The first sound you hear on Steve Earle’s new album is his solo voice, all gravel and grit as he leads a group chant which sits somewhere between the church and the railroad. It sets the scene magnificently for an album of songs composed for a play that centres around the Upper Big Branch coal mine explosion that killed twenty-nine men in West Virginia in 2010.

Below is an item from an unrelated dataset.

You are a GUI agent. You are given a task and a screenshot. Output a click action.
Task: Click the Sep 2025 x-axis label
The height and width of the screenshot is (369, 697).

Recorded and mixed in mono, the album is one of Earle’s most concise albums of the last decade, with an economy in sound and songwriting that gives it a directness and immediacy.  It’s folk music at its core, with a country twang and a bluegrass vivacity. The playing from The Dukes is superb throughout as Earle paints an unfettered picture of the life and death of the miners and the residual emotional tsunami that swept through the community. ‘If I Could See Your Face Again’, sung by Eleanor Whitmore from the perspective of one of the widows is a touching and personal moment, while ‘Black Lung’ is a rough blues workout, ‘Fastest Man Alive’ is a Dylan-esque lyrically-dense thrill ride and  The Mine is Earle sounding like his son Justin. 

The real ace of Ghosts Of West Virginia is that Earle is not only singing of the events and repercussions, the music he’s written conjures up vivid images of the dirt, dust, sweat and tears at the core of the tragedy.